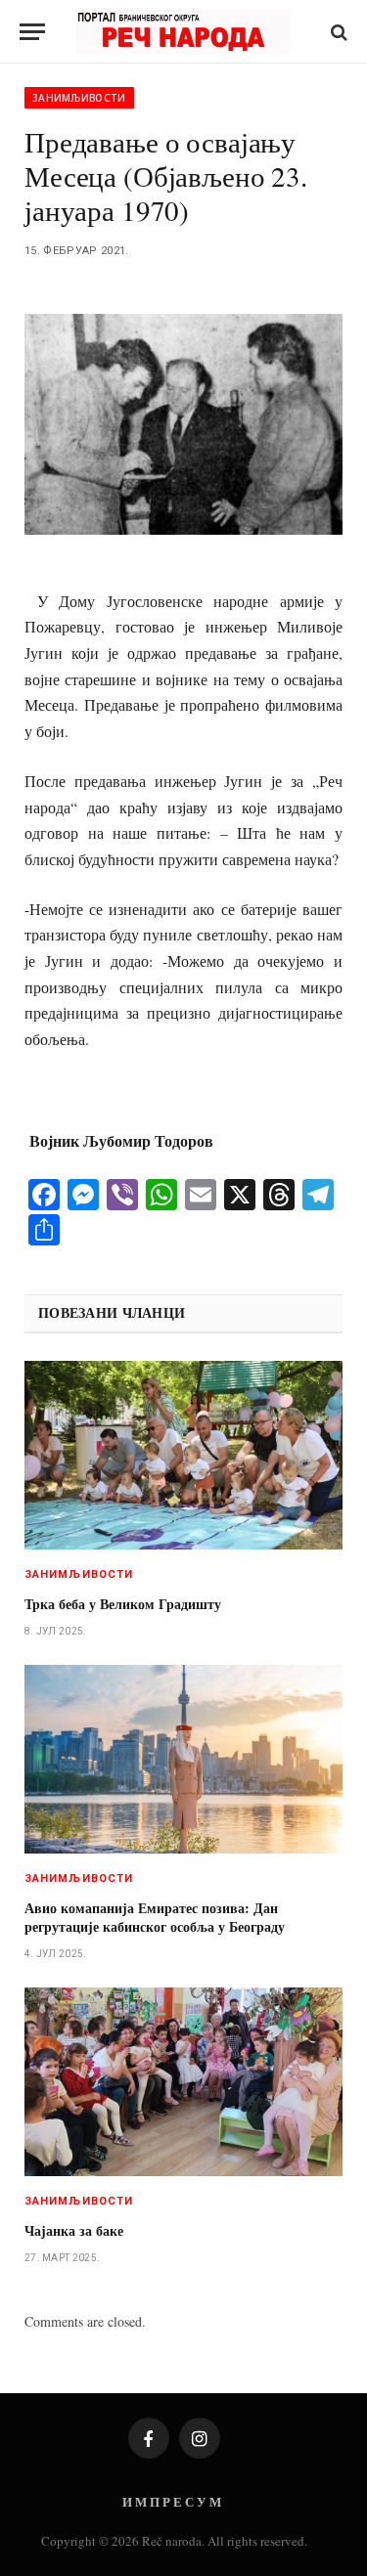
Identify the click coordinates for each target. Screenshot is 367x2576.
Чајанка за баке (73, 2230)
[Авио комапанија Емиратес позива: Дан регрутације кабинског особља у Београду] (183, 1759)
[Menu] (32, 32)
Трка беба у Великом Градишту (122, 1604)
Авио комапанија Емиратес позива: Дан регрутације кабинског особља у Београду (154, 1917)
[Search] (337, 32)
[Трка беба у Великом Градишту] (183, 1455)
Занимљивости (79, 98)
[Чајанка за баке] (183, 2081)
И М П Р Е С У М (171, 2501)
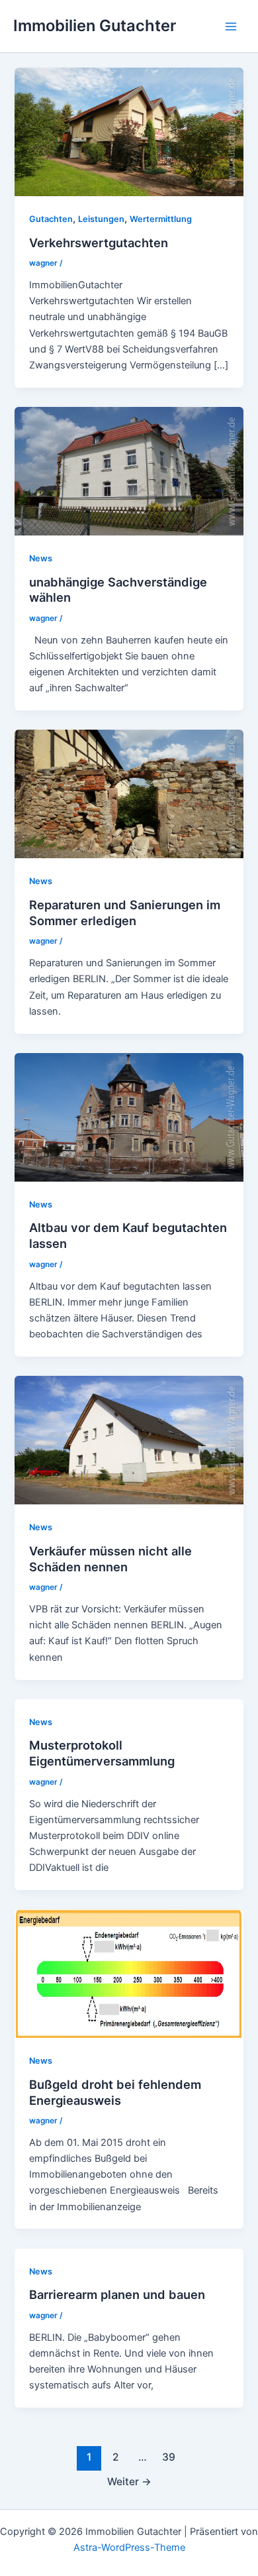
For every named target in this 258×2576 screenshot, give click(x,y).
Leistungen (101, 219)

* * * *

> _What to do_: Reply with nothing but the number of lines in the entries that include "Великом".

> _Answer space_: 2